How to convert a boto3 Dynamo DB item to a regular dictionary in Python?

Question:

In Python, when an item is retrieved from Dynamo DB using boto3, a schema like the following is obtained.

{
  "ACTIVE": {
    "BOOL": true
  },
  "CRC": {
    "N": "-1600155180"
  },
  "ID": {
    "S": "bewfv43843b"
  },
  "params": {
    "M": {
      "customer": {
        "S": "TEST"
      },
      "index": {
        "N": "1"
      }
    }
  },
  "THIS_STATUS": {
    "N": "10"
  },
  "TYPE": {
    "N": "22"
  }
}

Also when inserting or scanning, dictionaries have to be converted in this fashion. I haven’t been able to find a wrapper that takes care of such conversion. Since apparently boto3 does not support this, are there better alternatives than implementing code for it?

Asked By: manelmc

||

Answers:

In order to understand how to solve this, it’s important to recognize that boto3 has two basic modes of operation: one that uses the low-level Client API, and one that uses higher level abstractions like Table. The data structure shown in the question is an example of what is consumed/produced by the low-level API, which is also used by the AWS CLI and the dynamodb web services.

To answer your question – if you can work exclusively with the high-level abstractions like Table when using boto3 then things will be quite a bit easier for you, as the comments suggest. Then you can sidestep the whole problem – python types are marshaled to and from the low-level data format for you.

However, there are some times when it’s not possible to use those high-level constructs exclusively. I specifically ran into this problem when dealing with DynamoDB streams attached to Lambdas. The inputs to the lambda are always in the low-level format, and that format is harder to work with IMO.

After some digging I found that boto3 itself has some nifty features tucked away for doing conversions. These features are used implicitly in all of the internal conversions mentioned previously. To use them directly, import the TypeDeserializer/TypeSerializer classes and combine them with dict comprehensions like so:

import boto3

low_level_data = {
  "ACTIVE": {
    "BOOL": True
  },
  "CRC": {
    "N": "-1600155180"
  },
  "ID": {
    "S": "bewfv43843b"
  },
  "params": {
    "M": {
      "customer": {
        "S": "TEST"
      },
      "index": {
        "N": "1"
      }
    }
  },
  "THIS_STATUS": {
    "N": "10"
  },
  "TYPE": {
    "N": "22"
  }
}

# Lazy-eval the dynamodb attribute (boto3 is dynamic!)
boto3.resource('dynamodb')

# To go from low-level format to python
deserializer = boto3.dynamodb.types.TypeDeserializer()
python_data = {k: deserializer.deserialize(v) for k,v in low_level_data.items()}

# To go from python to low-level format
serializer = boto3.dynamodb.types.TypeSerializer()

[Records from a data collection]
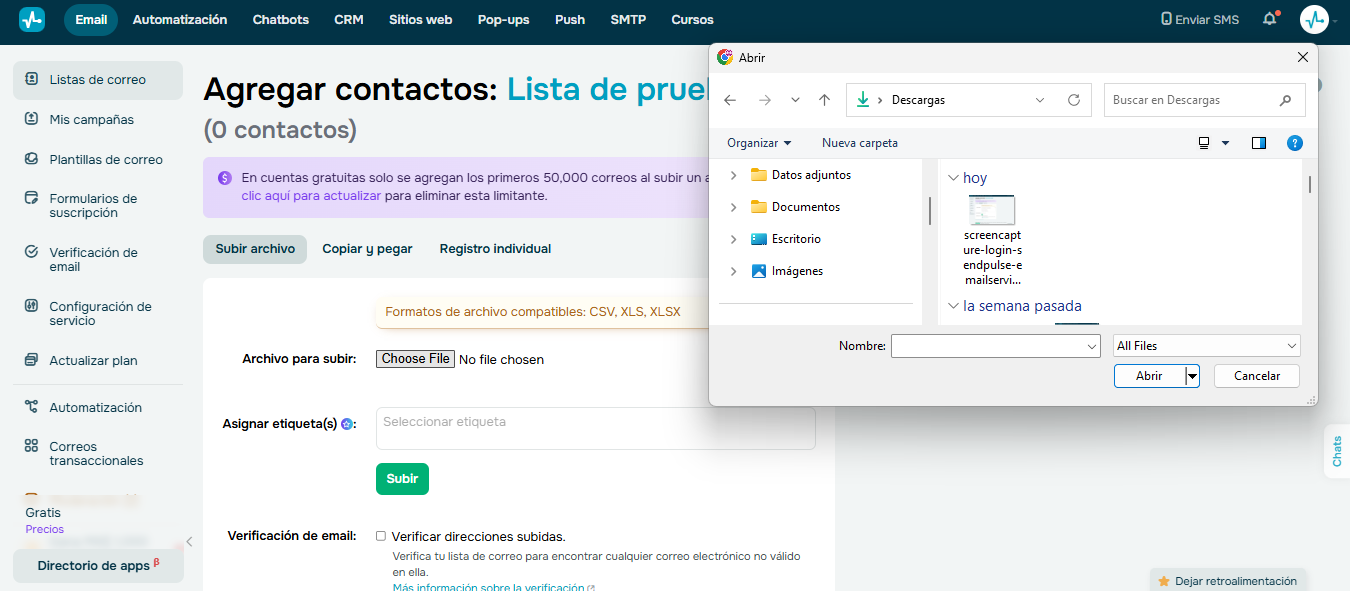Click the Enviar SMS phone icon
The width and height of the screenshot is (1350, 591).
tap(1166, 19)
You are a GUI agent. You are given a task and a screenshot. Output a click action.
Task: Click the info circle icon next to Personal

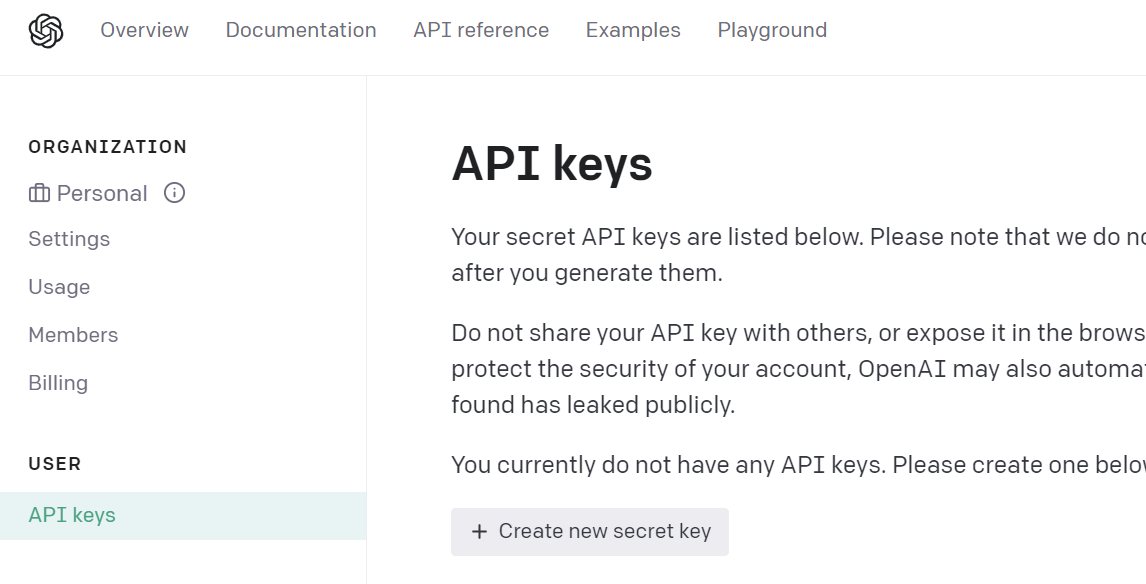point(174,193)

#### [INSTRUCTIONS]
a – In the boto3 DynamoDB thread, list the top-level attribute names of the item shown in the question.
b – Copy out every line of the records from the data collection word for word, omitting the pictures.

#### [OUTPUTS BY TASK]
a – ACTIVE, CRC, ID, params, THIS_STATUS, TYPE

b –
Click the Enviar SMS phone icon
The width and height of the screenshot is (1350, 591).
tap(1166, 19)
You are a GUI agent. You are given a task and a screenshot. Output a click action.
Task: Click the info circle icon next to Personal

point(174,193)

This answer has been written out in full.